### Instructions for the task
Render every line of the listing below as a JSON list of strings, one string per line, omitting blank lines.

-- BEGIN --

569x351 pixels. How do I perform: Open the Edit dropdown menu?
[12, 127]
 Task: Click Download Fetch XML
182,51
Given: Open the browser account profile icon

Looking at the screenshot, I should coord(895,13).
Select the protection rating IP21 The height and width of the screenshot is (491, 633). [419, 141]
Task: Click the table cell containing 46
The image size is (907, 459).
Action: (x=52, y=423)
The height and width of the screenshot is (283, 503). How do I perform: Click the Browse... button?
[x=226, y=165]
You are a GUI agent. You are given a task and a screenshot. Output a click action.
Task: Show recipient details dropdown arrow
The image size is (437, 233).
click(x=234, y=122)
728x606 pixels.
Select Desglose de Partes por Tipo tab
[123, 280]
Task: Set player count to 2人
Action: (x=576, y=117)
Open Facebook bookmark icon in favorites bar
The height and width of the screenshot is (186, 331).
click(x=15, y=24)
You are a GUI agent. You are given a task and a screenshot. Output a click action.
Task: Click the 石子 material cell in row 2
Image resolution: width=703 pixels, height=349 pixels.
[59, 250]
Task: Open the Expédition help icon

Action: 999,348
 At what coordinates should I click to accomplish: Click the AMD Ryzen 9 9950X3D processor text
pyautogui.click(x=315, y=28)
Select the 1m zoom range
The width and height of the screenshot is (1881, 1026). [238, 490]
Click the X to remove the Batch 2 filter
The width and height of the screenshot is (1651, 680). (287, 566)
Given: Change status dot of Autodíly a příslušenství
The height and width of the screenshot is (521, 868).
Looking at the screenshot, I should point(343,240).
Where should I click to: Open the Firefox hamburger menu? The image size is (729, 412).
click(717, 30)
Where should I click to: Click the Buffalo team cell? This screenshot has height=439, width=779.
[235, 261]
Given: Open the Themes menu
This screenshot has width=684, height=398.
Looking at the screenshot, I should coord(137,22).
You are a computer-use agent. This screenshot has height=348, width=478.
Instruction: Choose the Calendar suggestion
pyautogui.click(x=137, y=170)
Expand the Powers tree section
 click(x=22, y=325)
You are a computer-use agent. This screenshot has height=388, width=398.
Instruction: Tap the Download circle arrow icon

-- END --

### Solution
[
  "569x351 pixels. How do I perform: Open the Edit dropdown menu?",
  "[12, 127]",
  " Task: Click Download Fetch XML",
  "182,51",
  "Given: Open the browser account profile icon",
  "Looking at the screenshot, I should coord(895,13).",
  "Select the protection rating IP21 The height and width of the screenshot is (491, 633). [419, 141]",
  "Task: Click the table cell containing 46",
  "The image size is (907, 459).",
  "Action: (x=52, y=423)",
  "The height and width of the screenshot is (283, 503). How do I perform: Click the Browse... button?",
  "[x=226, y=165]",
  "You are a GUI agent. You are given a task and a screenshot. Output a click action.",
  "Task: Show recipient details dropdown arrow",
  "The image size is (437, 233).",
  "click(x=234, y=122)",
  "728x606 pixels.",
  "Select Desglose de Partes por Tipo tab",
  "[123, 280]",
  "Task: Set player count to 2人",
  "Action: (x=576, y=117)",
  "Open Facebook bookmark icon in favorites bar",
  "The height and width of the screenshot is (186, 331).",
  "click(x=15, y=24)",
  "You are a GUI agent. You are given a task and a screenshot. Output a click action.",
  "Task: Click the 石子 material cell in row 2",
  "Image resolution: width=703 pixels, height=349 pixels.",
  "[59, 250]",
  "Task: Open the Expédition help icon",
  "Action: 999,348",
  " At what coordinates should I click to accomplish: Click the AMD Ryzen 9 9950X3D processor text",
  "pyautogui.click(x=315, y=28)",
  "Select the 1m zoom range",
  "The width and height of the screenshot is (1881, 1026). [238, 490]",
  "Click the X to remove the Batch 2 filter",
  "The width and height of the screenshot is (1651, 680). (287, 566)",
  "Given: Change status dot of Autodíly a příslušenství",
  "The height and width of the screenshot is (521, 868).",
  "Looking at the screenshot, I should point(343,240).",
  "Where should I click to: Open the Firefox hamburger menu? The image size is (729, 412).",
  "click(717, 30)",
  "Where should I click to: Click the Buffalo team cell? This screenshot has height=439, width=779.",
  "[235, 261]",
  "Given: Open the Themes menu",
  "This screenshot has width=684, height=398.",
  "Looking at the screenshot, I should coord(137,22).",
  "You are a computer-use agent. This screenshot has height=348, width=478.",
  "Instruction: Choose the Calendar suggestion",
  "pyautogui.click(x=137, y=170)",
  "Expand the Powers tree section",
  " click(x=22, y=325)",
  "You are a computer-use agent. This screenshot has height=388, width=398.",
  "Instruction: Tap the Download circle arrow icon"
]